AIM OF THE TASK | Print the lines from the one containing "More Information (126, 1310)" through the end of the listing below, exactly as written. Any pictures stay out.

GIVEN INFORMATION |
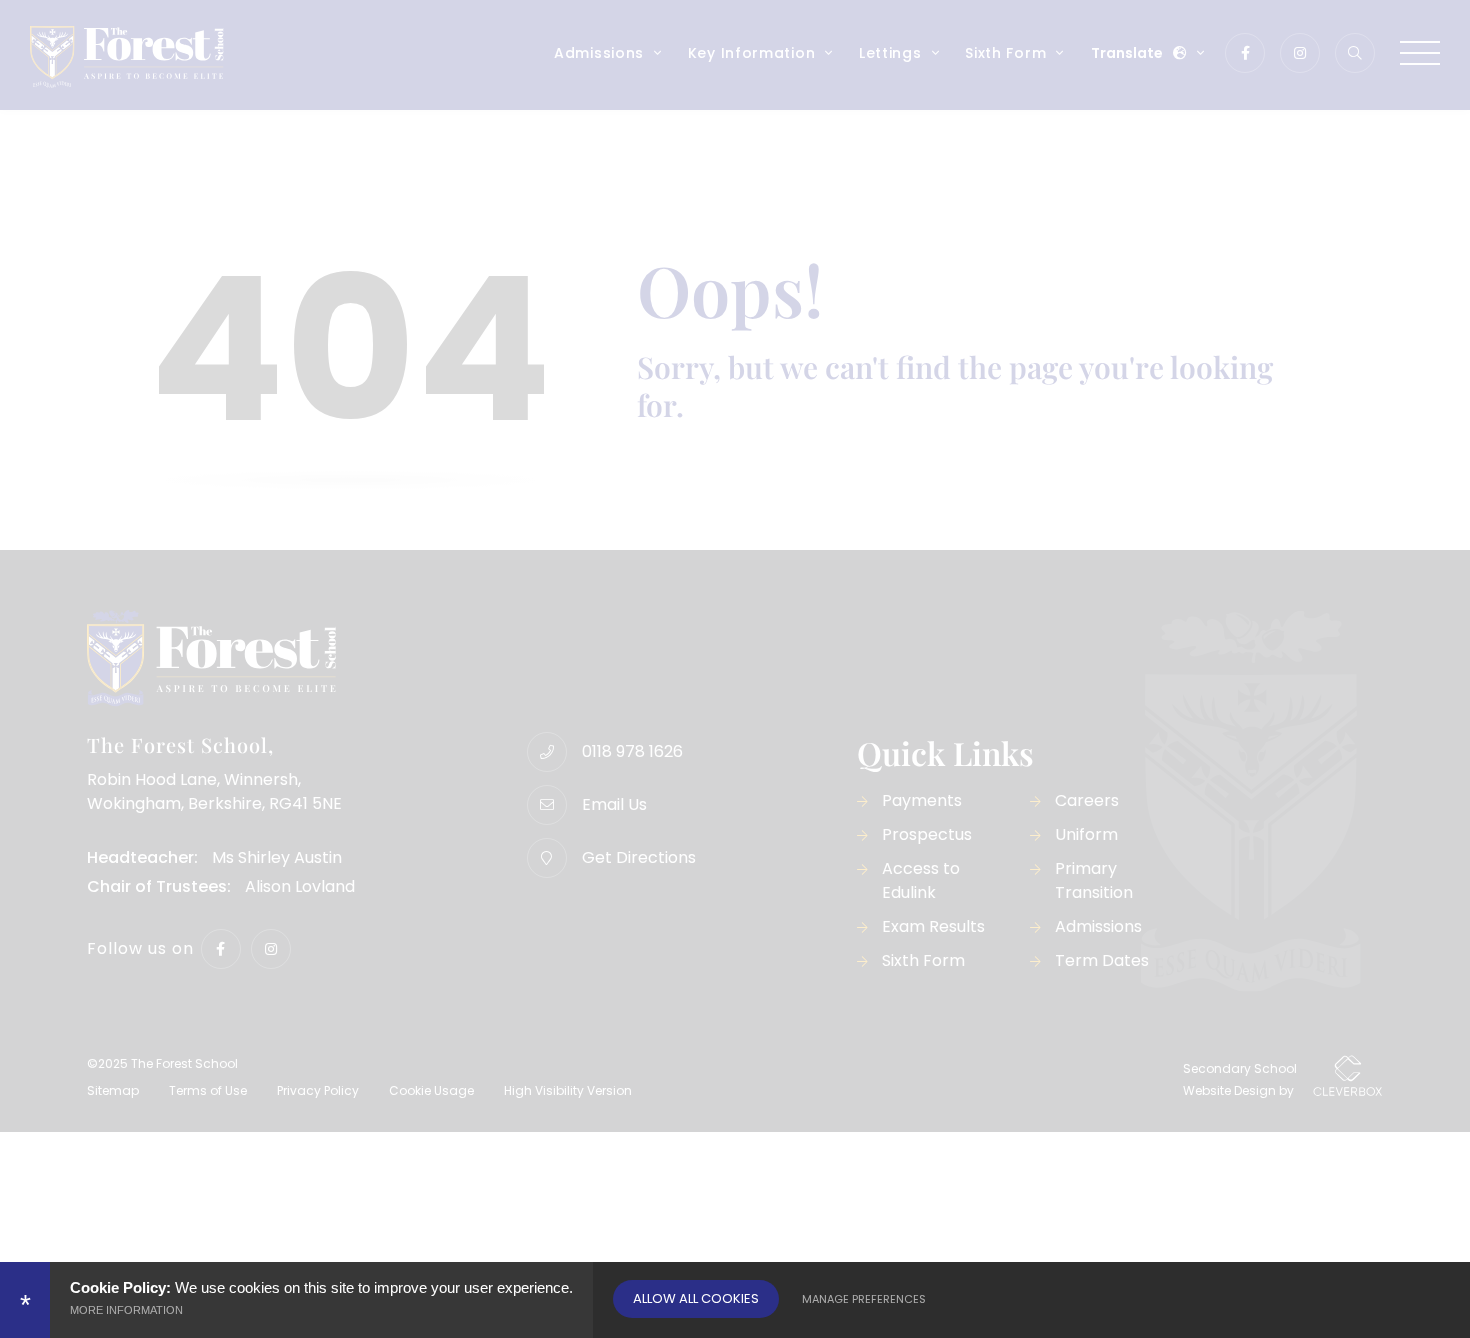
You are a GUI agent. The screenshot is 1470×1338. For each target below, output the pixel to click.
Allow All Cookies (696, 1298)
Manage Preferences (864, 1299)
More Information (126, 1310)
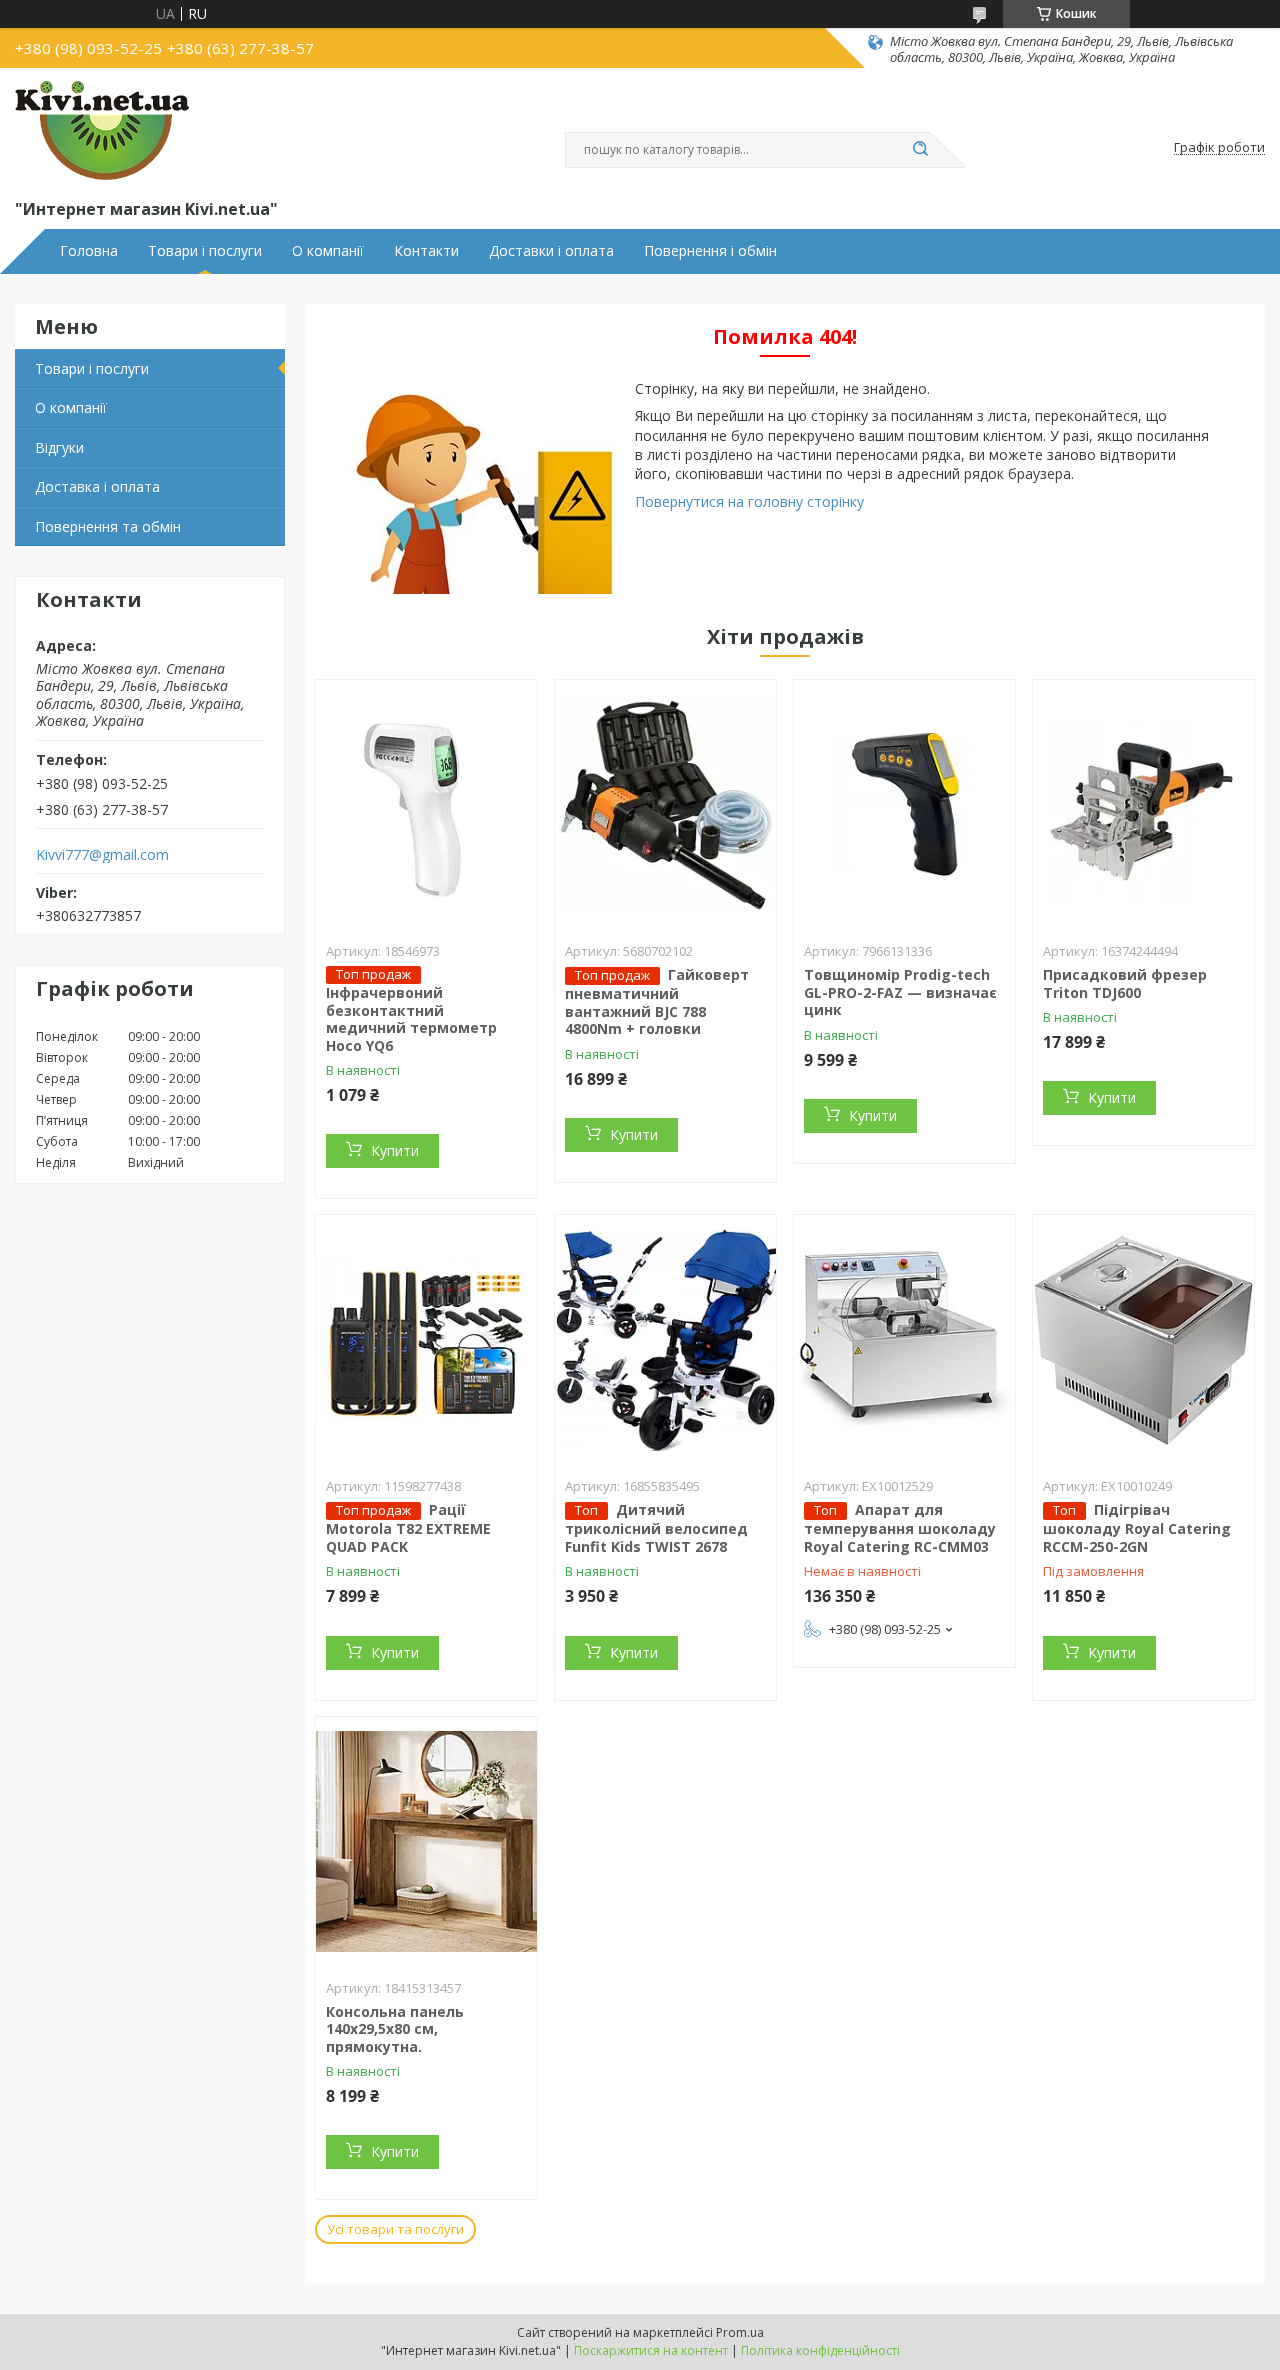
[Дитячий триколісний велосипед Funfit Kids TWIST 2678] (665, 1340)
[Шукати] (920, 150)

ANSWER BOX |
More Information (126, 1310)
[Дитячий триколісний велосипед Funfit Kids TWIST 2678] (665, 1340)
[Шукати] (920, 150)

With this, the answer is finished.